Die Art und Weise, wie Iran auf den israelischen Angriff in Damaskus reagiert hatte, belegt, dass die iranische Führung kein Interesse an einer direkten Konfrontation mit Israel oder gar den Vereinigten Staaten hat. Warum auch, erweist sich doch die Strategie der Nadelstiche, mit der insbesondere die Verbündeten im Jemen auf den israelischen Genozid reagiert haben, als ausgesprochen wirkungsvoll.

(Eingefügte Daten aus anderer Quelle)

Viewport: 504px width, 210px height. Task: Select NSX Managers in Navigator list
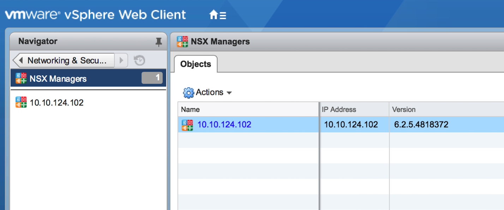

Der Gegenangriff auf Israel war eine reine Demonstration, auch wenn die dadurch bei der Gegenseite ausgelösten Kosten beträchtlich waren; wie die Antwort vor Jahren auf die Ermordung von General Qassem Soleimani durch die USA war er schon so lange zuvor bekannt gegeben, dass der Verlust von Menschenleben so weit wie möglich ausgeschlossen war. Man kann davon ausgehen, dass sich an diesem Interesse nichts ändert, auch wenn sich erweisen sollte, dass es sich um einen Anschlag handelte.
Anders sieht es aber damit aus, ob dieses Interesse seitens der Regierung auch politisch durchsetzbar ist – vor allem im eigenen Land. Dabei dürfte der Angriff Anfang April nach wie vor eine Rolle spielen, eben weil die iranische Reaktion zwar klug und erfolgreich war, aber auch jenen schwer zu vermitteln, die Vergeltung erwarten. Die Bedingungen des Absturzes sind nun einmal so, dass es nicht nur in Iran, sondern im ganzen Globalen Süden weitaus mühsamer sein dürfte, die Menschen von einem Unfall zu überzeugen als von einem Anschlag, auch wenn eine akribische Untersuchung diesen bestätigen würde. Was den Handlungsspielraum einer durch die Verluste angeschlagenen Regierung weiter einschränkt.
Im Gegensatz zu den Erwartungen des Westens, die schon wieder einmal auf Regimechange gerichtet sind, dürfte die tatsächliche Reaktion in die Gegenrichtung gehen. Schon allein, weil in der normalen Reaktion ein derartiges Ereignis selbst dann als Angriff auf die Souveränität des eigenen Landes gesehen wird, wenn man nur begrenzt hinter der betroffenen Regierung steht. Nein, das politische Problem wird eher sein, dass große Teile der Bevölkerung auf jeden Fall in diesem Absturz einen Angriff sehen werden, auf den sie eine angemessene Antwort erwarten. Ein Problem, das paradoxerweise noch größer wird, wenn es sich in Wirklichkeit um einen technisch bedingten Unfall handelte.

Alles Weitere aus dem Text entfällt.